#### Task goal
Rewrite all of the rows below with "Locate" changed to "Find" and everything else left unchanged. Omit the pictures from your answer.

__________________________________________________

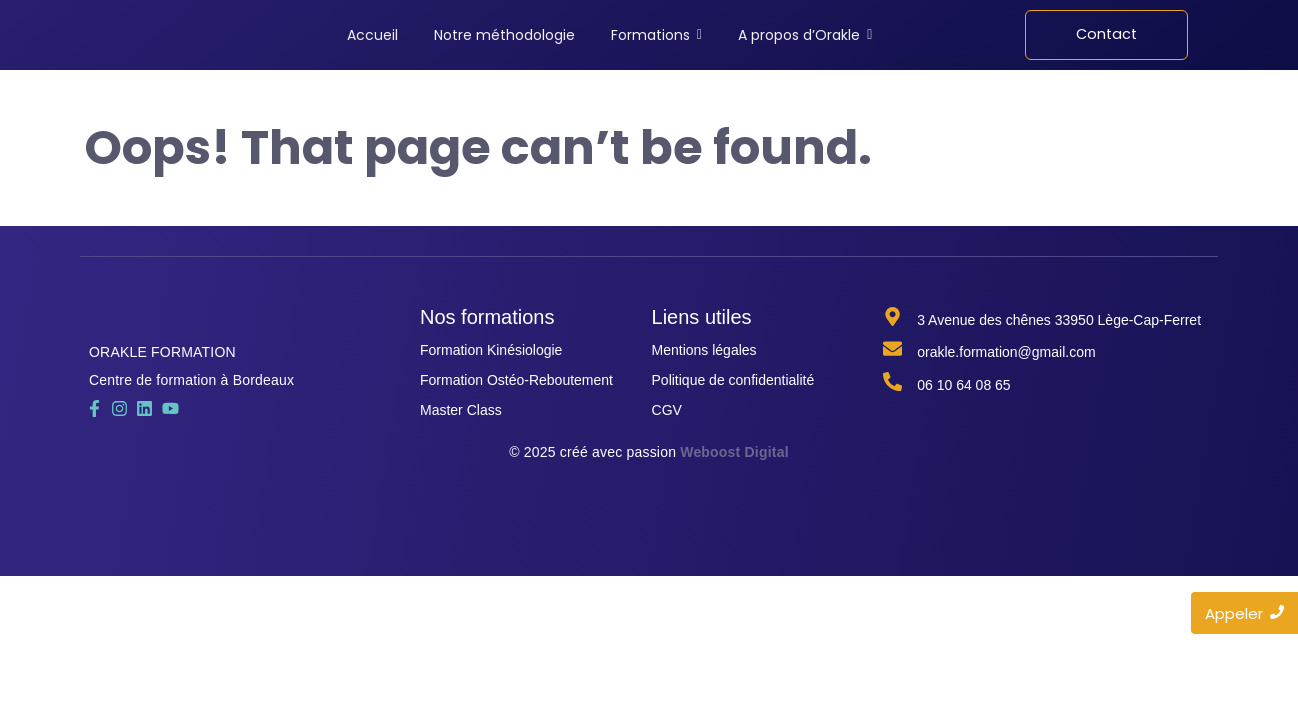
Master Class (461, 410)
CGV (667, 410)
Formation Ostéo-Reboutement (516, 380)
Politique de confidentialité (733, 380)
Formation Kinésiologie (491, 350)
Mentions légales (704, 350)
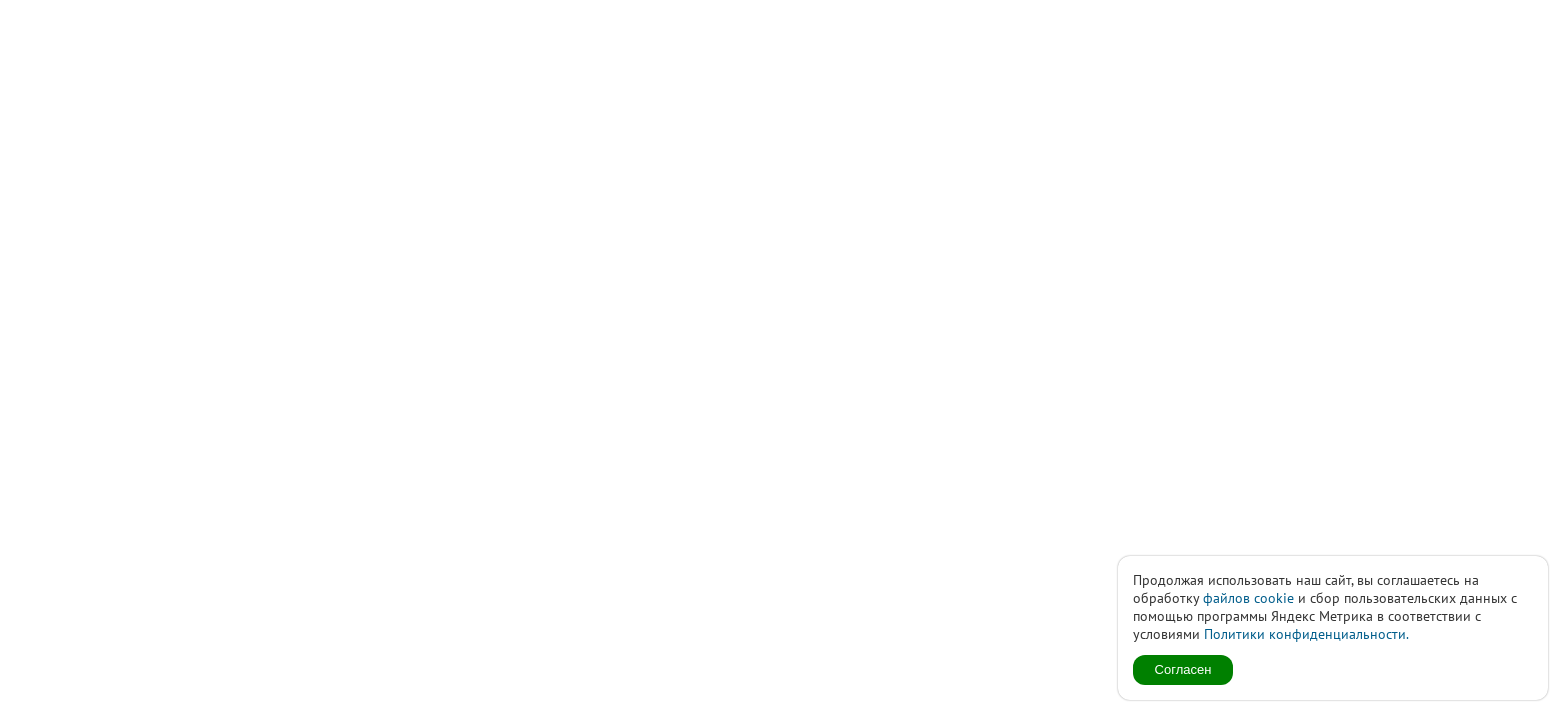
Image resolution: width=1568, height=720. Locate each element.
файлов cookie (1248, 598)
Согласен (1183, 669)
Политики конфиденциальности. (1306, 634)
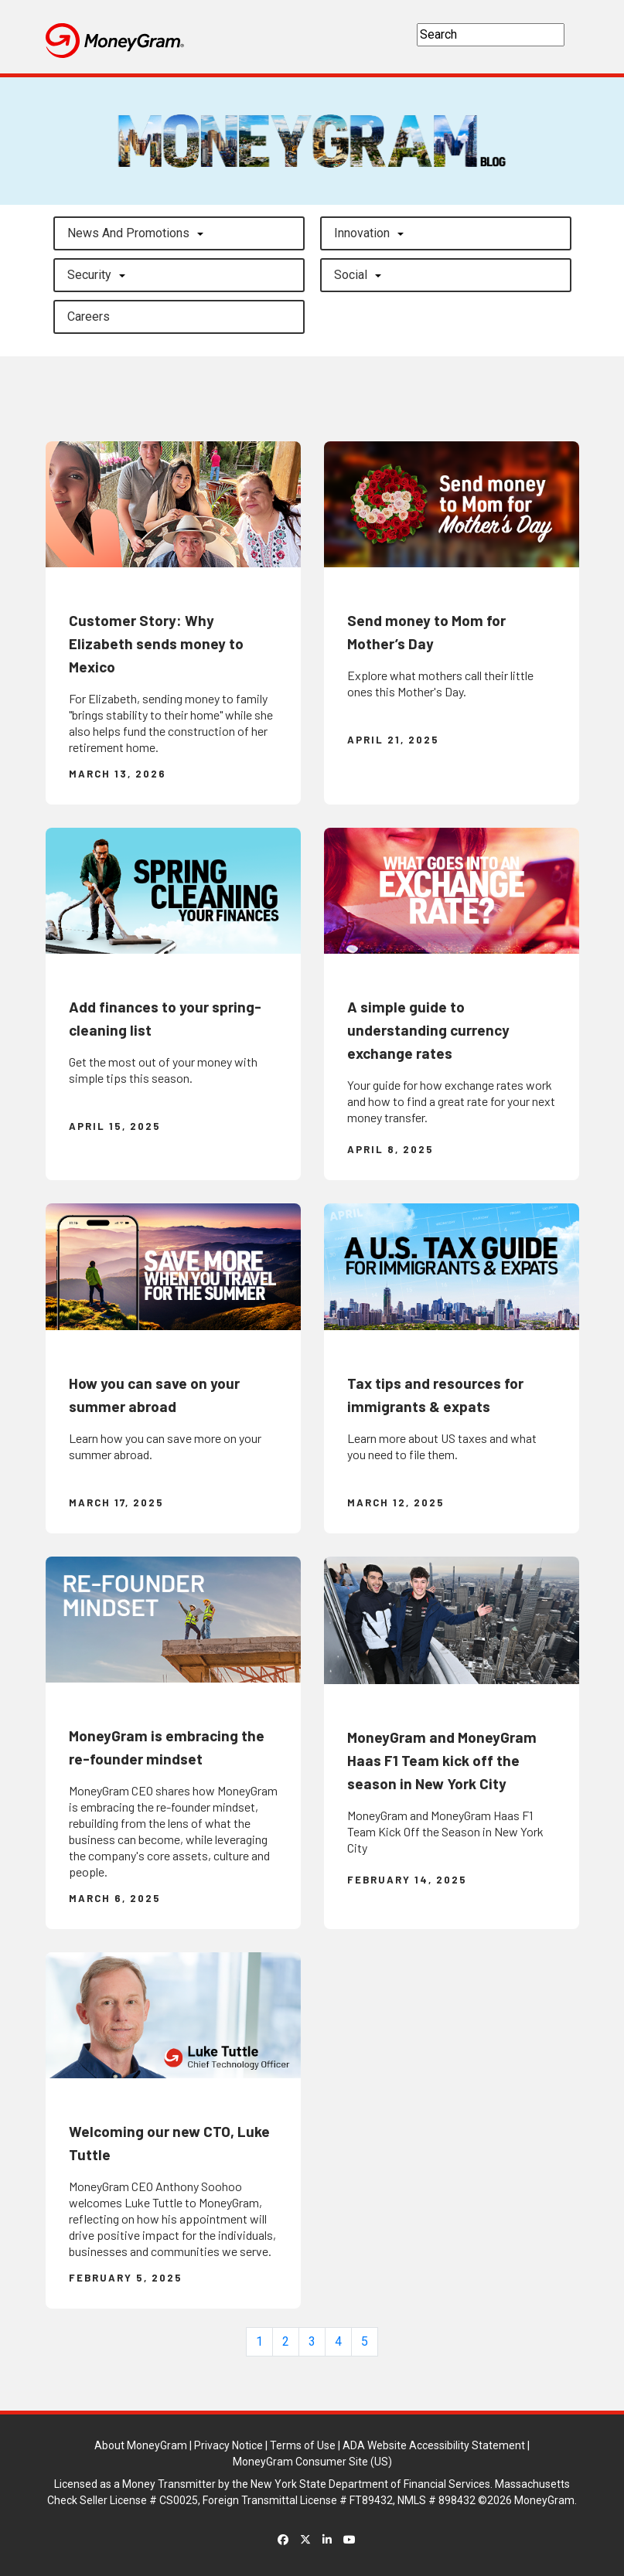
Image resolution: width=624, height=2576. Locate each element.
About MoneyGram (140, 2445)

__________________________________________________

#### Response
Master Class (461, 410)
CGV (667, 410)
Formation Ostéo-Reboutement (516, 380)
Politique de confidentialité (733, 380)
Formation Kinésiologie (491, 350)
Mentions légales (704, 350)
Image resolution: width=1568, height=720. Find each element.
файлов cookie (1248, 598)
Согласен (1183, 669)
Политики конфиденциальности. (1306, 634)
Image resolution: width=624, height=2576. Find each element.
About MoneyGram (140, 2445)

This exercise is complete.